• Quoted text
☆ ☆ ☆

Public reporting describes GreenPlasma as an arbitrary section creation issue. The released proof-of-concept reportedly does not include a complete path to a full SYSTEM shell, but the primitive may still be useful for attackers in the right conditions.

Privilege escalation flaws are often used after initial access. For example, an attacker may first compromise a low-privileged account through phishing, malware, weak passwords, or another vulnerability. A local privilege escalation flaw can then help the attacker gain administrative or SYSTEM-level control.

Because GreenPlasma appears to involve low-level Windows object handling and trust boundaries, organizations should wait for official Microsoft guidance and avoid assuming the risk is low simply because the current public proof-of-concept is incomplete.

Connection to Earlier Defender Zero-Days

These disclosures follow earlier Microsoft Defender zero-days published by the same researcher, including flaws named BlueHammer, RedSun, and UnDefend. One of those issues, BlueHammer, was assigned CVE-2026-33825 and patched by Microsoft, while reporting suggests another issue may have been addressed without a dedicated public advisory.

This pattern highlights a broader challenge in vulnerability disclosure. When coordination between researchers and vendors breaks down, technical details can become public before patches are ready. That creates pressure for defenders because attackers may begin testing and weaponizing the information quickly.

For security teams, the practical lesson is clear: zero-day response cannot depend only on waiting for patches. Organizations also need hardening, monitoring, least privilege, endpoint detection, and incident response processes that reduce the damage of unpatched vulnerabilities.

BitLocker Downgrade Attack Adds More Concern

Separate from YellowKey, researchers also detailed a BitLocker downgrade attack involving CVE-2025-48804. This previously patched BitLocker issue involved acceptance of extraneous untrusted data with trusted data, allowing an unauthorized attacker to bypass a security feature through a physical attack.

The newer downgrade research shows that even after a vulnerability is patched, old signed boot components may continue to create risk if systems still trust outdated Secure Boot certificates. In simple terms, if a vulnerable old boot manager is still trusted by firmware, an attacker with physical access may be able to use it as part of an attack chain.

This is why Microsoft’s Secure Boot certificate transition is important. Microsoft has warned that older Secure Boot certificates issued in 2011 begin expiring in 2026, and devices need updated 2023 certificates to continue receiving early boot protections, revocation updates, and boot-level mitigations.

☆ ☆ ☆

• Raw data
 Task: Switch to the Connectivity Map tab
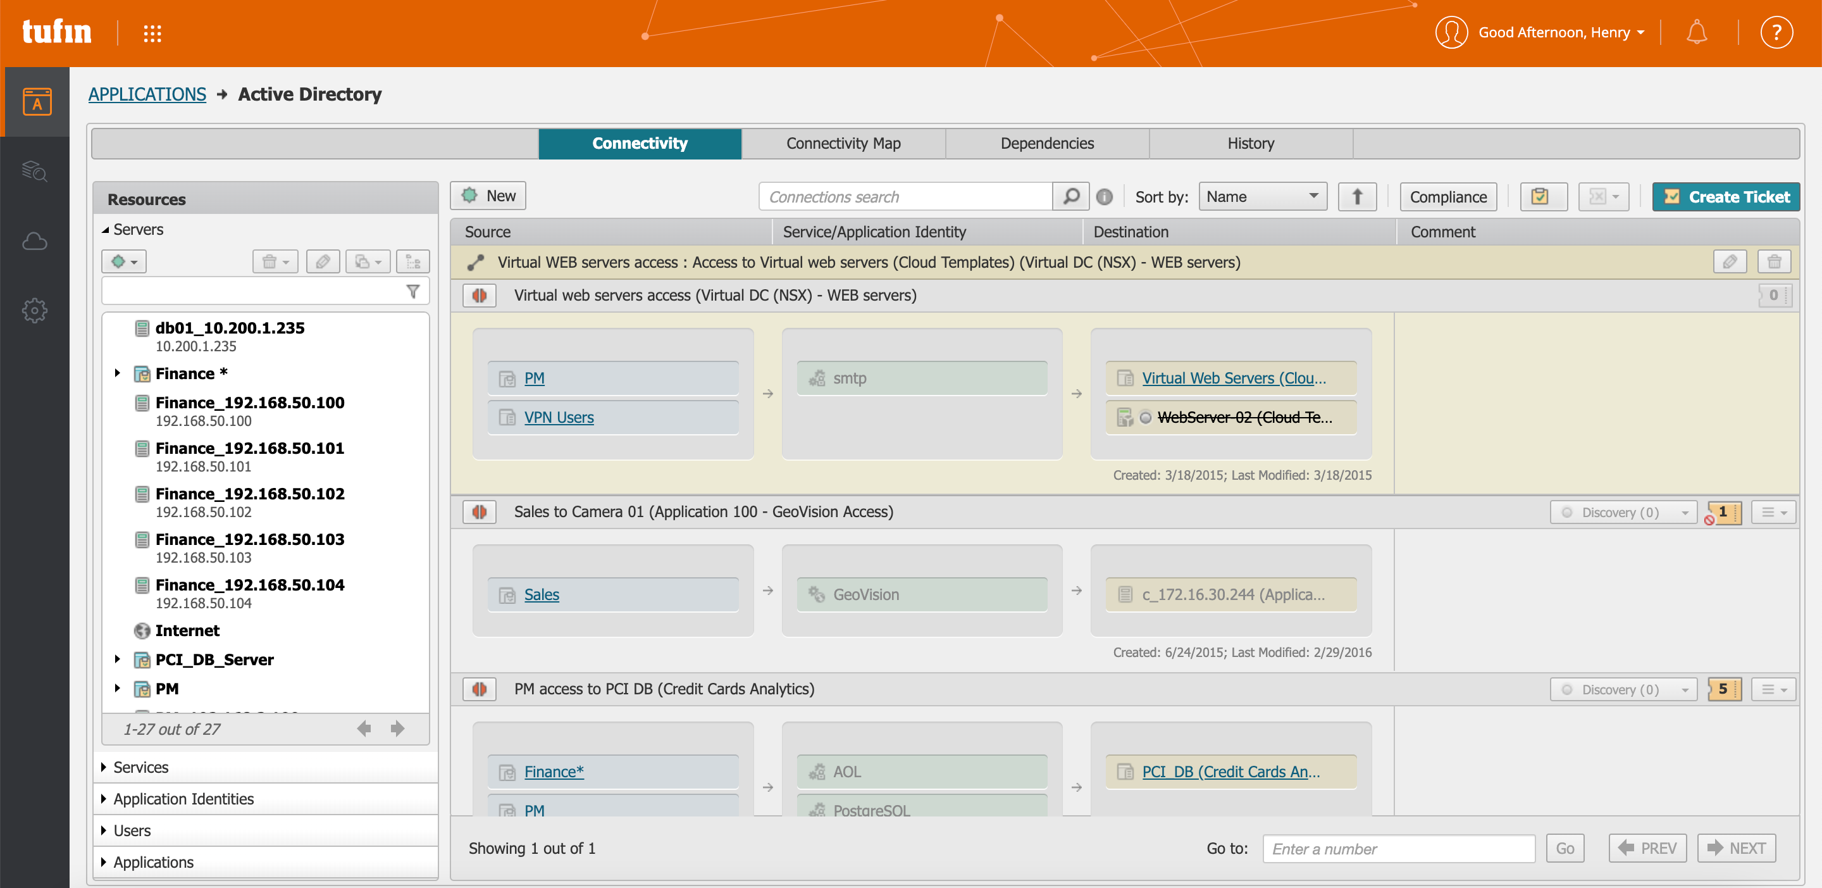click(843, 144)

☆ ☆ ☆

• Exercise details
Pick up the Windows security article on GreenPlasma and the BitLocker downgrade attack after its final sentence and keep writing it.

• Output for this exercise
Affected Systems and Exposure

Based on public reporting, YellowKey is said to affect:

Windows 11
Windows Server 2022
Windows Server 2025

GreenPlasma affects Windows CTFMON-related behavior, but full affected-version details may remain unclear until Microsoft publishes official guidance or assigns identifiers.

The risk is highest for organizations with sensitive Windows endpoints, unmanaged physical access exposure, shared workstations, developer laptops, executive devices, domain-connected systems, and servers with weak hardening controls.

Recommended Mitigation Steps

Until official fixes or detailed Microsoft guidance are available, organizations should focus on practical risk reduction:

Monitor Microsoft Security Response Center updates for YellowKey, GreenPlasma, and related CVE assignments.
Keep Windows 11, Windows Server 2022, and Windows Server 2025 fully updated.
Enable BitLocker startup PINs for high-risk devices where operationally feasible.
Review WinRE configuration and disable unnecessary recovery exposure on sensitive systems where appropriate.
Restrict physical access to laptops, servers, workstations, and recovery media.
Update Secure Boot certificates to the 2023 trust anchors where required.
Review Secure Boot DB, DBX, and KEK update status across enterprise devices.
Apply least privilege to user accounts and avoid giving local admin access unnecessarily.
Monitor for suspicious local privilege escalation behavior, unusual process creation, and unexpected SYSTEM-level activity.
Use endpoint detection and response tools to identify abnormal boot, recovery, and privilege escalation patterns.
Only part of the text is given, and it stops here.